* **Assignment**: The expected copy holds every entry exactly and none of the pictures.

══ Entries shown

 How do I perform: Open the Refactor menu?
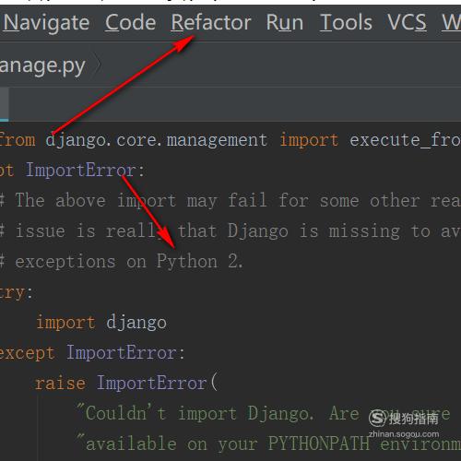pyautogui.click(x=211, y=22)
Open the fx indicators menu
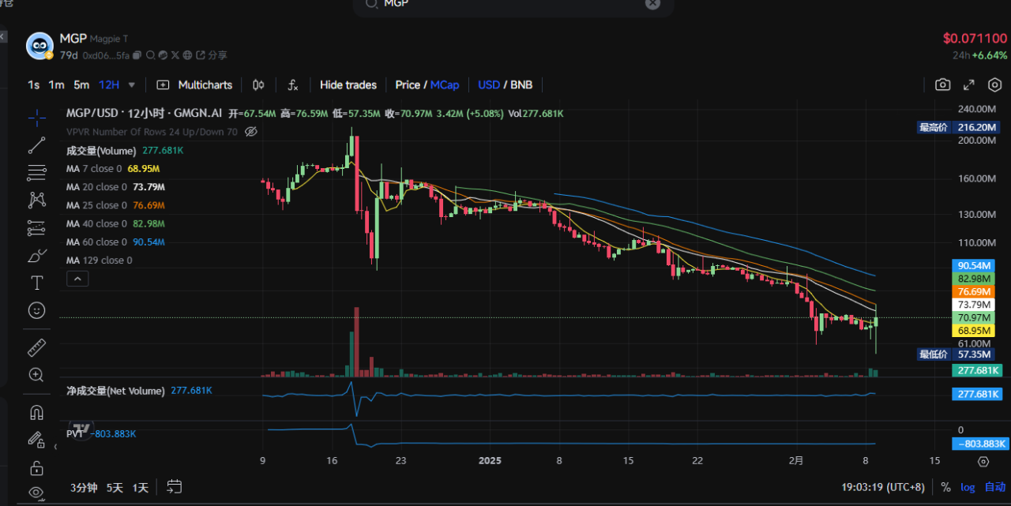Screen dimensions: 1011x506 click(293, 84)
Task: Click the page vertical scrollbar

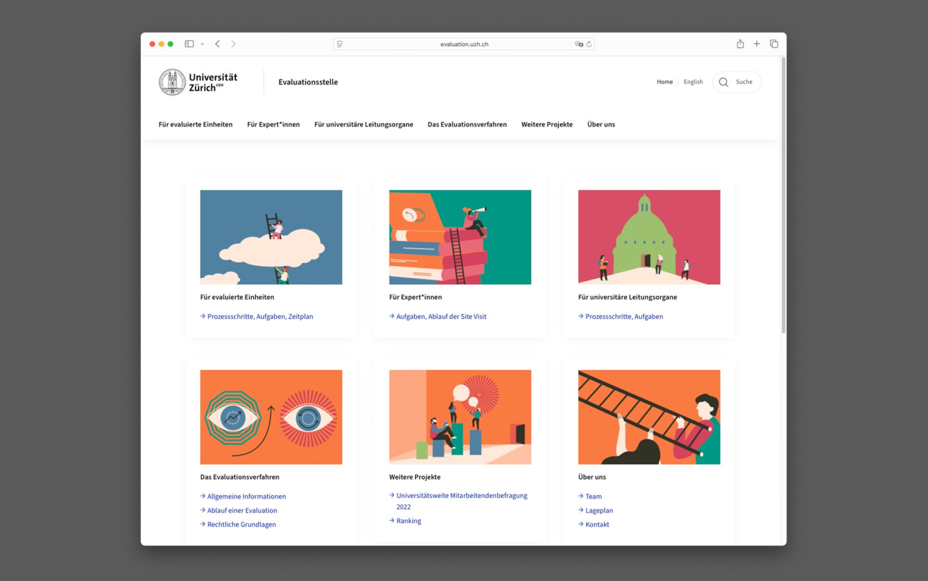Action: (783, 195)
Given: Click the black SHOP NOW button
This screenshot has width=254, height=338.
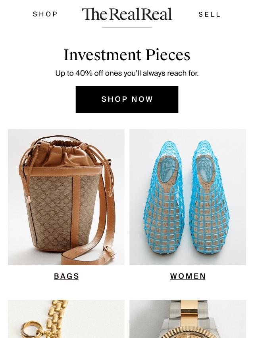Looking at the screenshot, I should (x=127, y=99).
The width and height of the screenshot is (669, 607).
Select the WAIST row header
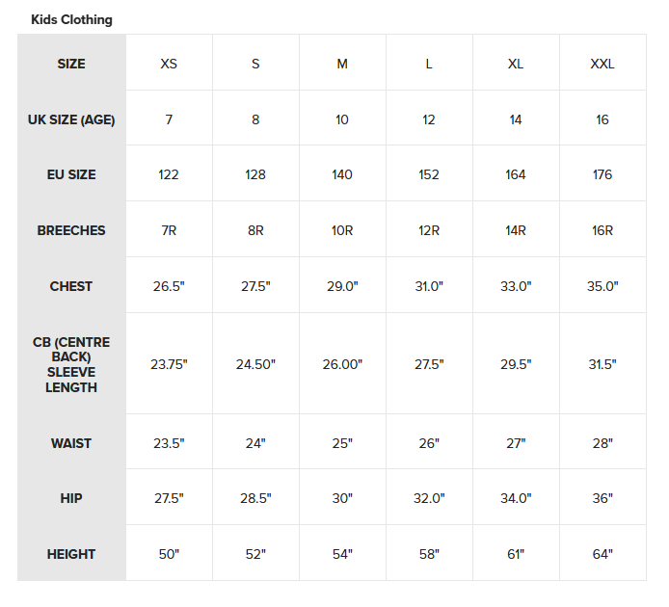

════

* **Answer box**:
 How do I perform: Open the Refactor menu?
pyautogui.click(x=211, y=22)
Open the fx indicators menu
Screen dimensions: 1011x506 click(293, 84)
Task: Click the page vertical scrollbar

Action: (783, 195)
Given: Click the black SHOP NOW button
This screenshot has width=254, height=338.
Looking at the screenshot, I should (x=127, y=99).
The width and height of the screenshot is (669, 607).
Select the WAIST row header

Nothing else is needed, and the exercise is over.